The World now and in 100...

My Mom is 58 and almost more obsessed than anyone I know with her technology. Her Treo is never far from her fingertips, and frequently trills customized rings. Her iBook travels with her around the country and back and you can almost always find it in whatever room she's standing in. What a different world it is than when I was in college. SO different. For example, this afternoon, I found all four of us scattered around the house working on our four separate laptops. And last night, Ben and my Dad watched some bloody movie while my Mom and I sat on my bed each with a laptop. Many of our technological trends suggest that our culture -- world, really -- is moving toward isolationism. And in many ways we are. But I must say that we did feel very much together sitting there uploading our photos...

At dinner tonight we talked about what the state of the world could be in 100 years. 100 is a long time. Lots of positive predictions: leaps in healthcare (AIDS, Cancer, Alzheimers), more technology, a more global, communal planet, efforts bent on meeting basic needs for impoverished nations, hopefully radical environmental conservation. We appear to be on the brink of making important planet-altering decisions. What will we choose? (it is so easy to look down at only our own lives and conveniences -- it's terrifying to look up at any sort of big picture).

Though there is much we can do environmentally, we agreed that the planet may continue warming regardless -- due to population, pollution, a natural shift, something. The Nuclear card also continues to be a wild card. Will there really be a nuclear war? Too hard to imagine, too terrifying. Population growth could alter everything too. We are growing at an exponential rate as is, and if devastated nations do begin to get well, there will be even more of a boom. I pictured our grandchildren piled into pod-like apartments in white sterile buildings, emerging for work wearing white suits and sliding into rivers of bodies walking to work like an Army.

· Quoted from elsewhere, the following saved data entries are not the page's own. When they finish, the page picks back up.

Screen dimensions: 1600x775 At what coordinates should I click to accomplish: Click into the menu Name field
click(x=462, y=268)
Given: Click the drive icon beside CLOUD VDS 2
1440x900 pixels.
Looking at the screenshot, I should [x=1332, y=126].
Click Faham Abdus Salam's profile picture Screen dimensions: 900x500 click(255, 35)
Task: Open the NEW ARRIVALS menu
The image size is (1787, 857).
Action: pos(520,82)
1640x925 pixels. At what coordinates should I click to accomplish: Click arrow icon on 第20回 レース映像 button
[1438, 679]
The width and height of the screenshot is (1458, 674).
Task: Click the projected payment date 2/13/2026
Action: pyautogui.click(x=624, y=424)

Where will we be in 100 years? My mom thinks a lot may blow over in the next century. Today our world is charged: China's power swells, North Korea threatens, Russia wears more corruption, the Middle East surges and bleeds and is ready to blow. Maybe in 100 years much of this will have played out and we will be settled in a new place. The casual phrase "played out" smuggles horrific chills.

The more we speculated and talked about which parts of our world are throbbing, the more I found my body bracing itself agains the wooden chair and the impulse to squeeze my eyes shut and sing "tra la la" over and over until the conversation passed. But instead I kept moving my mouth as I gripped the edges of my seat and listened. We have to listen. And I have no idea what we have to do, but we have to do, too.

Read, think, look up, stop throwing so much away, turn off the lights, invite people over for dinner, be kind, give money away, be watchful, say yes, pray for children and leaders and grace.